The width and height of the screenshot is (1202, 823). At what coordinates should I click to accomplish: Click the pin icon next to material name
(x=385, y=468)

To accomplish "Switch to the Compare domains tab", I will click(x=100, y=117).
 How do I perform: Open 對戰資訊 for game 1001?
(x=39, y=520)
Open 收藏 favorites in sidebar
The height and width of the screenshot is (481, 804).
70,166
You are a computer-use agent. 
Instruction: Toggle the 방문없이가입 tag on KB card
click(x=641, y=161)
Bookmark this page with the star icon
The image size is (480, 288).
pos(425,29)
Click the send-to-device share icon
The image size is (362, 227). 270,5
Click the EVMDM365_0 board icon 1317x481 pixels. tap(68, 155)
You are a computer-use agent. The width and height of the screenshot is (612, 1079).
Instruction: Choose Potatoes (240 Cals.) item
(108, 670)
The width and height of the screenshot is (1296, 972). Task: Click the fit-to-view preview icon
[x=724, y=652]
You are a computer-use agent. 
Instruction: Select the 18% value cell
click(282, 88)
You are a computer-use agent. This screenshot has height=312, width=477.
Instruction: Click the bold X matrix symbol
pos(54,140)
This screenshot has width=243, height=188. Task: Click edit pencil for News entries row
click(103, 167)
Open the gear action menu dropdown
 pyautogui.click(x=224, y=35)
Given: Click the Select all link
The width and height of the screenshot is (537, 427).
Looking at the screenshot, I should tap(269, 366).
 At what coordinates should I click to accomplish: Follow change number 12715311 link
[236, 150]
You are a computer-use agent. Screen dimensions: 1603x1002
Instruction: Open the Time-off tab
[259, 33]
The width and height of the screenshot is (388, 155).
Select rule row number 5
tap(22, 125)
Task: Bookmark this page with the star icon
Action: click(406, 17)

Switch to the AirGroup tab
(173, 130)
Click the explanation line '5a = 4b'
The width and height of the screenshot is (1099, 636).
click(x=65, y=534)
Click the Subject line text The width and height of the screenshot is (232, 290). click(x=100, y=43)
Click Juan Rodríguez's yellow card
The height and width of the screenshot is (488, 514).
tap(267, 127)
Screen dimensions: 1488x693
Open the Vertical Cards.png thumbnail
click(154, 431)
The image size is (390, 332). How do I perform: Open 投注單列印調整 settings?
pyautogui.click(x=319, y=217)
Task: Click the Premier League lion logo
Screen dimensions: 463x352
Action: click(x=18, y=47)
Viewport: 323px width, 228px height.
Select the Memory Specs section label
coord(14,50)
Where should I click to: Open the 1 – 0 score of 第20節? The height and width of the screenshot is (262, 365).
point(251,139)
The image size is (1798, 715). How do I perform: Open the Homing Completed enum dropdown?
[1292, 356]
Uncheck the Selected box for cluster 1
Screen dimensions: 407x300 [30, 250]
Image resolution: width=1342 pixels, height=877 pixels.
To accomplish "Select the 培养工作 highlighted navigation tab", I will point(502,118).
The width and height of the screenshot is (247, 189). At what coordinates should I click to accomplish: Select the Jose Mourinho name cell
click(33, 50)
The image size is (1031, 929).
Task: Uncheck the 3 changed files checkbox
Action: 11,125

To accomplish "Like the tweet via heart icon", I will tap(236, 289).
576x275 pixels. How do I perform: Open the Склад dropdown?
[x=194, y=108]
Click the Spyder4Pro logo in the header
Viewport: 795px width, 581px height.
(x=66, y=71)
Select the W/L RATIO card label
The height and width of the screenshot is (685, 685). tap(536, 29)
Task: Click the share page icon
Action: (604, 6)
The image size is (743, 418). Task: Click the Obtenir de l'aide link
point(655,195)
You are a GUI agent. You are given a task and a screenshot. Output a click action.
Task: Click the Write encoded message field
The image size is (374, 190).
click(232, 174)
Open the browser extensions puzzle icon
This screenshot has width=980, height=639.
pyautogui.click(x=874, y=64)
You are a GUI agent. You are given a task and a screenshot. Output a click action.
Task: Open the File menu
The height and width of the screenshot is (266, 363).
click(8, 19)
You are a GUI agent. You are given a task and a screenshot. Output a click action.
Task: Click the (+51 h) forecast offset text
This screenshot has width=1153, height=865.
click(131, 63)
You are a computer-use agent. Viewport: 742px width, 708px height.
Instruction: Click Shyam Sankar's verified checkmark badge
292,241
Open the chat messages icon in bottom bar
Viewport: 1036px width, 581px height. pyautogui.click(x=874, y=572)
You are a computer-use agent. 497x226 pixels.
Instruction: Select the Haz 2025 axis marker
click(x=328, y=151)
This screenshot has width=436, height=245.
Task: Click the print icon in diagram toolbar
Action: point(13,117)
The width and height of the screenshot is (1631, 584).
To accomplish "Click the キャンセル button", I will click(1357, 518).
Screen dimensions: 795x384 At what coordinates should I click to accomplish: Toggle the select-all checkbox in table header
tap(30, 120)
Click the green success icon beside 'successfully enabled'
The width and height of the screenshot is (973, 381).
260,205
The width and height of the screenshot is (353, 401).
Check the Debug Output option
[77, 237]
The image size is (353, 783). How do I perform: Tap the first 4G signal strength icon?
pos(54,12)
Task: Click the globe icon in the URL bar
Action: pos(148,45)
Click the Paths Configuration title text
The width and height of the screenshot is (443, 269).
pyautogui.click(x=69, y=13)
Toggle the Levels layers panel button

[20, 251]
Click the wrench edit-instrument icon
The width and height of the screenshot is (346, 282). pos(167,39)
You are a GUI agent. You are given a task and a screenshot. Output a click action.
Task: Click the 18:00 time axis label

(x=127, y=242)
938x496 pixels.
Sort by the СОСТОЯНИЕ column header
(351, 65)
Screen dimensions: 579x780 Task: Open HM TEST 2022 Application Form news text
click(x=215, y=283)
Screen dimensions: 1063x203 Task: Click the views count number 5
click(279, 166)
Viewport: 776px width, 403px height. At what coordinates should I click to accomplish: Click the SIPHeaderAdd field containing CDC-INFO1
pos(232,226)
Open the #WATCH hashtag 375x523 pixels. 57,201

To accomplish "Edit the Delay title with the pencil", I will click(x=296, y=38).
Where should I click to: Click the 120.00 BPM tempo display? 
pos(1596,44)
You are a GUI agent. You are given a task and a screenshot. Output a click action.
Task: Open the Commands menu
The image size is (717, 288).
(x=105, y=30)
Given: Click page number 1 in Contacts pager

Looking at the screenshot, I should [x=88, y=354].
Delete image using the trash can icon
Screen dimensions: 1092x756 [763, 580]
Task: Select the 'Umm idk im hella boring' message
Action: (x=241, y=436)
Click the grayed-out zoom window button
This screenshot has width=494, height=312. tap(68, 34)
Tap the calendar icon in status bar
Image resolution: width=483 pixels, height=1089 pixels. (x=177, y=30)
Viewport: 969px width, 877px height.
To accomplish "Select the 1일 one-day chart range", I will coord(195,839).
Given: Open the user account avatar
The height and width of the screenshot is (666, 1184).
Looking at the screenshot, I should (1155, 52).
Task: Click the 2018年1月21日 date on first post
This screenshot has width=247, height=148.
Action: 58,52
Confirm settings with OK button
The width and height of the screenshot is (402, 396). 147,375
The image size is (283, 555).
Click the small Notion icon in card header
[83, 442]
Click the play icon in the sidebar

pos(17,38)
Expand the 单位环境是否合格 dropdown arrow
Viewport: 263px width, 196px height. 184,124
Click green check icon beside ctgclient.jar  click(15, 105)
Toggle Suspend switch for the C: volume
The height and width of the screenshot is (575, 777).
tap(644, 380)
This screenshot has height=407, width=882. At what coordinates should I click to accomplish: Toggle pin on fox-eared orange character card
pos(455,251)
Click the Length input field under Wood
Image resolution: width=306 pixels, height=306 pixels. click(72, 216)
......
What the task asks: Transcribe the records verbatim, starting at the first line and ending at the line that contains "pos(54,140)".

Result of this task:
The width and height of the screenshot is (1202, 823). At what coordinates should I click to accomplish: Click the pin icon next to material name
(x=385, y=468)

To accomplish "Switch to the Compare domains tab", I will click(x=100, y=117).
 How do I perform: Open 對戰資訊 for game 1001?
(x=39, y=520)
Open 收藏 favorites in sidebar
The height and width of the screenshot is (481, 804).
70,166
You are a computer-use agent. 
Instruction: Toggle the 방문없이가입 tag on KB card
click(x=641, y=161)
Bookmark this page with the star icon
The image size is (480, 288).
pos(425,29)
Click the send-to-device share icon
The image size is (362, 227). 270,5
Click the EVMDM365_0 board icon 1317x481 pixels. tap(68, 155)
You are a computer-use agent. The width and height of the screenshot is (612, 1079).
Instruction: Choose Potatoes (240 Cals.) item
(108, 670)
The width and height of the screenshot is (1296, 972). Task: Click the fit-to-view preview icon
[x=724, y=652]
You are a computer-use agent. 
Instruction: Select the 18% value cell
click(282, 88)
You are a computer-use agent. This screenshot has height=312, width=477.
Instruction: Click the bold X matrix symbol
pos(54,140)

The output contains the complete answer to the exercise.